Statute of Limitations

Second Circuit

Robinson v. Guardian Life Ins. Co. Grp. Long Term Disability Claim, No. 3:24-cv-994 (BKS/MJK), 2025 WL 1191317 (N.D.N.Y. Apr. 24, 2025) (Judge Brenda K. Sannes). Pro se plaintiff Michelle Robinson filed this action against Guardian Life Insurance Company Group Long Term Disability Claim to challenge Guardian’s denial of her claim for long-term disability benefits. Guardian moved to dismiss the complaint under Rule 12(b)(6). As an initial matter, Guardian asked the court to consider two documents outside the complaint: the certificate of coverage for the group long-term disability policy and a letter dated July 7, 2021 upholding the denial of Ms. Robinson’s claim for long-term disability benefits. The court concluded that it may consider the former but not the latter, as only the certificate of coverage was incorporated by reference and integral to the complaint. The court then discussed Guardian’s principal argument – that Ms.

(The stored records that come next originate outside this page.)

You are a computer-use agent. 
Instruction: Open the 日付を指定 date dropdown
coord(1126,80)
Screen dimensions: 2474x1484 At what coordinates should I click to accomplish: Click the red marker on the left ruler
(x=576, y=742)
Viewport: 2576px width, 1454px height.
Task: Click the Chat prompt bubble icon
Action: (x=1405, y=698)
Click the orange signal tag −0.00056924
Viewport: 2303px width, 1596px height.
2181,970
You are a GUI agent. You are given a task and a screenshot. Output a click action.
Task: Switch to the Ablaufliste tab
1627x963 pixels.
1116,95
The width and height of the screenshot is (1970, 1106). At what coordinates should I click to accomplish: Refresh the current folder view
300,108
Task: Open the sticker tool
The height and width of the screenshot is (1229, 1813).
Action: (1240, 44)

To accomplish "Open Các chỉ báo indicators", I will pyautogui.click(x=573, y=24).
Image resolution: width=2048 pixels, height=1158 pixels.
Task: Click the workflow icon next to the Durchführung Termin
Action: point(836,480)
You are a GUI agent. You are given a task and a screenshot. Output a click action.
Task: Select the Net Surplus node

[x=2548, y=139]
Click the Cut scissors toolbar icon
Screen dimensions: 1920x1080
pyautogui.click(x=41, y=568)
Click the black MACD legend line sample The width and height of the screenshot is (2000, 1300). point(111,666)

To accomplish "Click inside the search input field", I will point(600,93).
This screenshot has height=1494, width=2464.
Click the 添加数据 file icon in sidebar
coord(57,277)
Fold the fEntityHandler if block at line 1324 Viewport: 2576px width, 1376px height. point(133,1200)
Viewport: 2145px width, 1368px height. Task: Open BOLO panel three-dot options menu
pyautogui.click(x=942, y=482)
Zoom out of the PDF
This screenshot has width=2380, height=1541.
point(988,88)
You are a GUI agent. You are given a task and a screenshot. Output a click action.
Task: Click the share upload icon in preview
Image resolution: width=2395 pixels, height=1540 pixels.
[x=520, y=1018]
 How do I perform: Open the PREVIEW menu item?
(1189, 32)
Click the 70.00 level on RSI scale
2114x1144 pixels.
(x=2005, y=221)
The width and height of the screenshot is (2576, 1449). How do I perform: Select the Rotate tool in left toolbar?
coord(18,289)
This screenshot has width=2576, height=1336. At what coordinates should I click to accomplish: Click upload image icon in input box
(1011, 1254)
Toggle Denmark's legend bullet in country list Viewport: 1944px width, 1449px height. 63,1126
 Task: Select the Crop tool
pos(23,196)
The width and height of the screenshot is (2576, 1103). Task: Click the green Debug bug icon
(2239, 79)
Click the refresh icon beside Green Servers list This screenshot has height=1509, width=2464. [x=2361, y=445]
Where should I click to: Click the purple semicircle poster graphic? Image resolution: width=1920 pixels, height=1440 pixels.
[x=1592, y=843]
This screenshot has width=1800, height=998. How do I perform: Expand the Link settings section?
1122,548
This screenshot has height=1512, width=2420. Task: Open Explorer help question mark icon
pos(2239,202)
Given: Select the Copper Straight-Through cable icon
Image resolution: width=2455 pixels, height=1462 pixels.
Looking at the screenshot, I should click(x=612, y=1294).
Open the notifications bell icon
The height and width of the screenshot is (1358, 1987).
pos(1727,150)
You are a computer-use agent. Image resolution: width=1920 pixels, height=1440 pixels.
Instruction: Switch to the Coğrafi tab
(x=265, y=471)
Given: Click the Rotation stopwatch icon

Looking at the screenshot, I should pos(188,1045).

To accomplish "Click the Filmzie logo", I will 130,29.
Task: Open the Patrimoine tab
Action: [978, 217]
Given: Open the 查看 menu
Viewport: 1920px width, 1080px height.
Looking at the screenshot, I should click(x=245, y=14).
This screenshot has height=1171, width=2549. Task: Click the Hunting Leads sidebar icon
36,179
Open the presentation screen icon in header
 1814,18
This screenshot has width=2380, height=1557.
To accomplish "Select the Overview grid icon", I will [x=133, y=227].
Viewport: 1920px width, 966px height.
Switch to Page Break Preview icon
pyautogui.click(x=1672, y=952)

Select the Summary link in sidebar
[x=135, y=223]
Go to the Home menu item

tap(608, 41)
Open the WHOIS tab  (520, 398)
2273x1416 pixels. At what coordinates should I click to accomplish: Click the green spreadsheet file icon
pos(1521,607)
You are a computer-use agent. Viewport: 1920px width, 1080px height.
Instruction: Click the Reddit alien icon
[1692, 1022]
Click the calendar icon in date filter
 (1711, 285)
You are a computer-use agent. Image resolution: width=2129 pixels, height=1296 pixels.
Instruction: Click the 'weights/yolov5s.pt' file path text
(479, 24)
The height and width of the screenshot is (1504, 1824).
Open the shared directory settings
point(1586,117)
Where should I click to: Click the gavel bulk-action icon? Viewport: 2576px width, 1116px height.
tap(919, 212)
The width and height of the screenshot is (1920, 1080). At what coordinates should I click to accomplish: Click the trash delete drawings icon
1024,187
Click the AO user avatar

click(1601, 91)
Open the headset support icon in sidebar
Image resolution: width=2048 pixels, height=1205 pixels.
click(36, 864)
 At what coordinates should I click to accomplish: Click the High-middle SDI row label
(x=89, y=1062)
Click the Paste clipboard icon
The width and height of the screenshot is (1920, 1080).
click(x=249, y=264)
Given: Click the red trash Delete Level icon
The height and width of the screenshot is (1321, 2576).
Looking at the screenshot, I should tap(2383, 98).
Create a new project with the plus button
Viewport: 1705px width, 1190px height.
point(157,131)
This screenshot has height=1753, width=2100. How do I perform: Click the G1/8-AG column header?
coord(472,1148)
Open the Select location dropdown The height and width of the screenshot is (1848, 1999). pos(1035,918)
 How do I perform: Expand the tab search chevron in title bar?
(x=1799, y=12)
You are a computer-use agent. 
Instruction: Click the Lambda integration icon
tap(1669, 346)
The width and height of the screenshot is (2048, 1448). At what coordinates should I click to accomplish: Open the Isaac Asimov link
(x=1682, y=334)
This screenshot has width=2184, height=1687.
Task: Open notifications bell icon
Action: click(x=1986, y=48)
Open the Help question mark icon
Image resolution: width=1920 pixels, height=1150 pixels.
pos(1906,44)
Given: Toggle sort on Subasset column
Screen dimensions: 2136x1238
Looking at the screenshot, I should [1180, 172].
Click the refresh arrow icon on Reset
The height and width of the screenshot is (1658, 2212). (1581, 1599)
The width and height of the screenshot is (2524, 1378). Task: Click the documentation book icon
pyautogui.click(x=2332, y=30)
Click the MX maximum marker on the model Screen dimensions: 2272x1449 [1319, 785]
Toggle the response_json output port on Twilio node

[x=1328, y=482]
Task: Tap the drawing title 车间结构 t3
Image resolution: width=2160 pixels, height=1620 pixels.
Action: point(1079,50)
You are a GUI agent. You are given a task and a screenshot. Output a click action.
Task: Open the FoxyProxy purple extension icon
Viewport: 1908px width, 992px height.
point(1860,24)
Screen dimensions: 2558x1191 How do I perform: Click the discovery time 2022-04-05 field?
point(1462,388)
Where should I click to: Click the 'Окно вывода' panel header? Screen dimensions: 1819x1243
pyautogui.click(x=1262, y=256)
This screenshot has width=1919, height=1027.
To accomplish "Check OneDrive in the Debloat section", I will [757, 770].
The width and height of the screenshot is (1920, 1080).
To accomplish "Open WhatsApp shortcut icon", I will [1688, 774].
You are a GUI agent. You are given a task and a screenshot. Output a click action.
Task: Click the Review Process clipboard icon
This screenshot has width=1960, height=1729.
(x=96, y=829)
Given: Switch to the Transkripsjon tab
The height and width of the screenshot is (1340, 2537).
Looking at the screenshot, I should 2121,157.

Robinson’s claim for benefits is time-barred under the terms of the plan. The certificate of coverage states that no legal action may be brought against the plan after three years from the date of final benefit determination. The court found this time period reasonable, and agreed with Guardian that Ms. Robinson’s action was filed two days too late. “However, given Plaintiff’s pro se status, and her statement in her response that she ‘was corresponding with Guardian Life up until July 3, 2024,’ the Court grants her leave to amend her complaint to give her an opportunity to allege equitable tolling.” Accordingly, the court granted Guardian’s motion to dismiss, but dismissed the complaint without prejudice and with leave for Ms. Robinson to amend.